*Try it*
In the copy, include no pictures. Reproduce the rest of the entries exactly.

[Items listed in a dataset]
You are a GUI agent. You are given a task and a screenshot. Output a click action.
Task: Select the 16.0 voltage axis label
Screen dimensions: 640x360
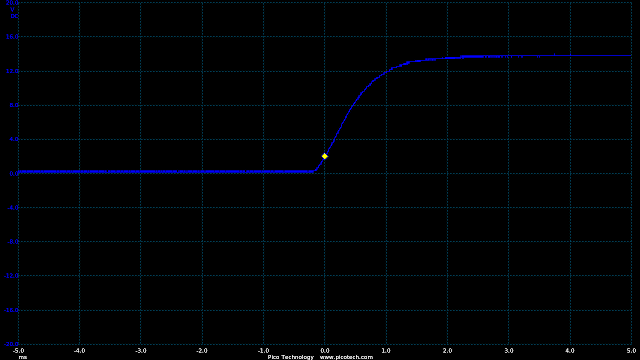[12, 37]
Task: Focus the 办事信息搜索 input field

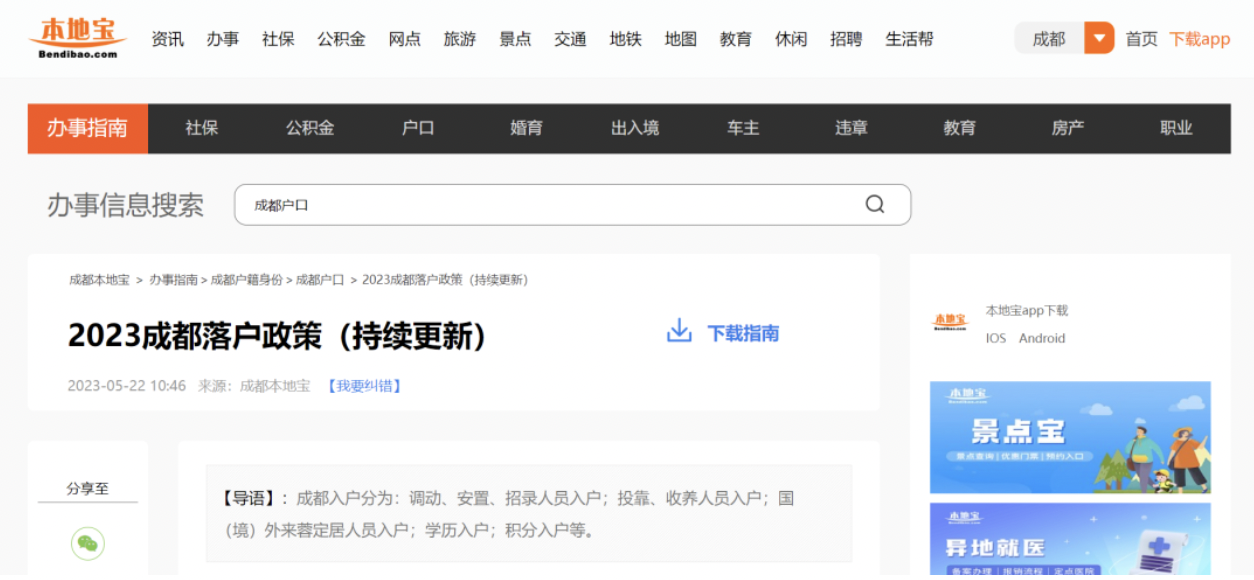Action: click(550, 205)
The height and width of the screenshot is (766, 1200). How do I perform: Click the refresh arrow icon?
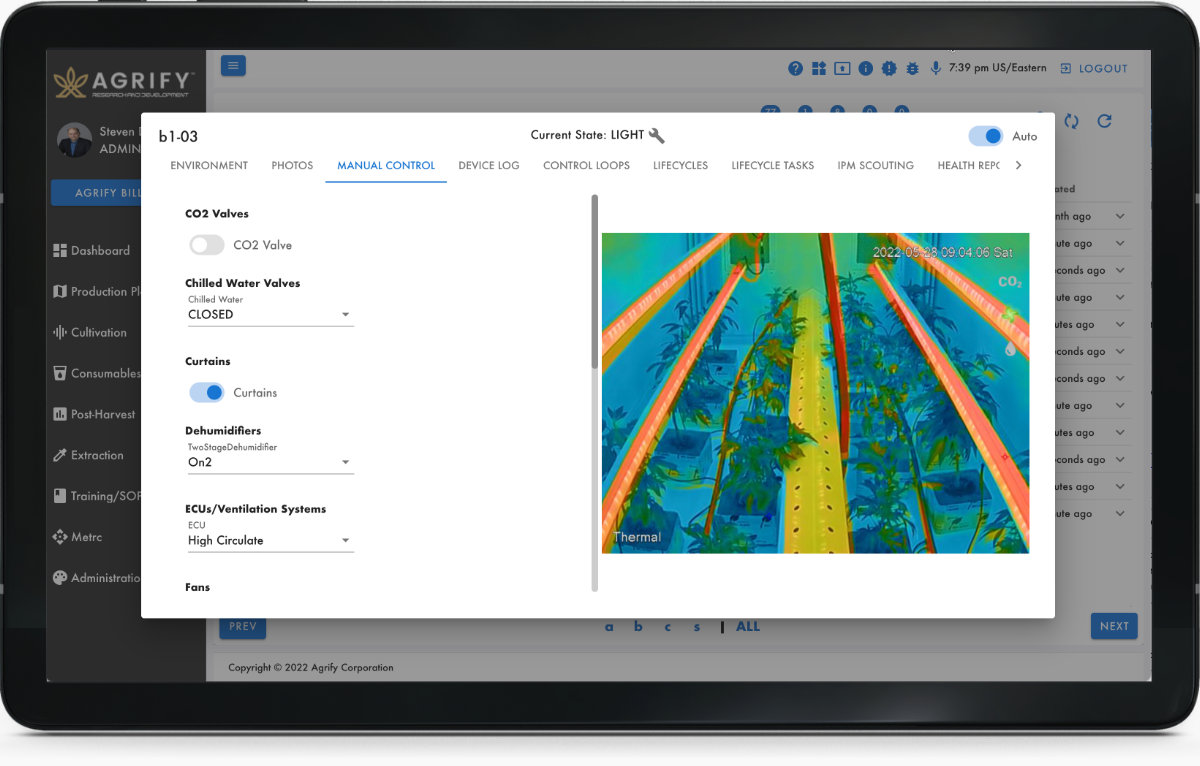pos(1104,121)
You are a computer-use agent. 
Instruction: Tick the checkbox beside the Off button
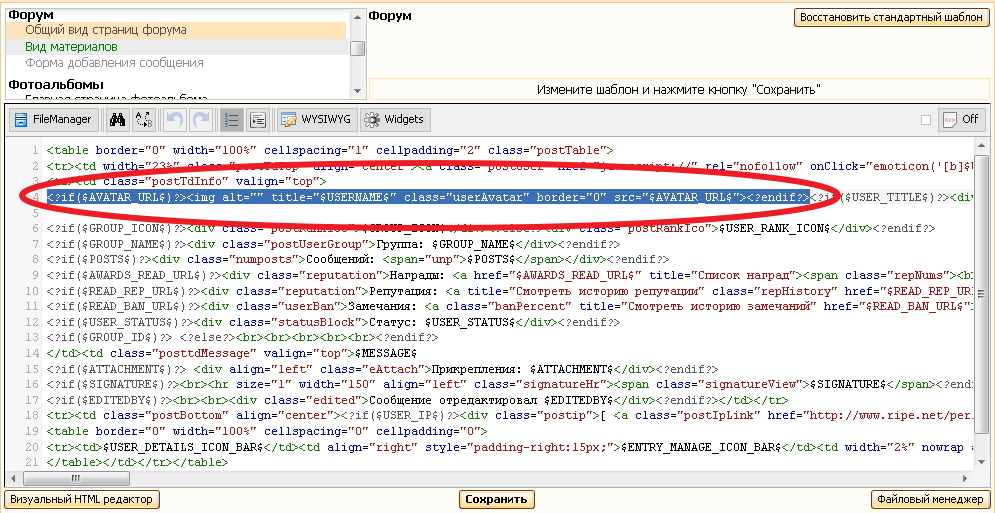(925, 120)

*Solution to this exercise*
You are a GUI agent. You are given a task and a screenshot. Output a click action.
Task: Select the 16.0 voltage axis label
Screen dimensions: 640x360
[12, 37]
Task: Focus the 办事信息搜索 input field

Action: click(550, 205)
The height and width of the screenshot is (766, 1200). How do I perform: Click the refresh arrow icon?
pos(1104,121)
You are a computer-use agent. 
Instruction: Tick the checkbox beside the Off button
(925, 120)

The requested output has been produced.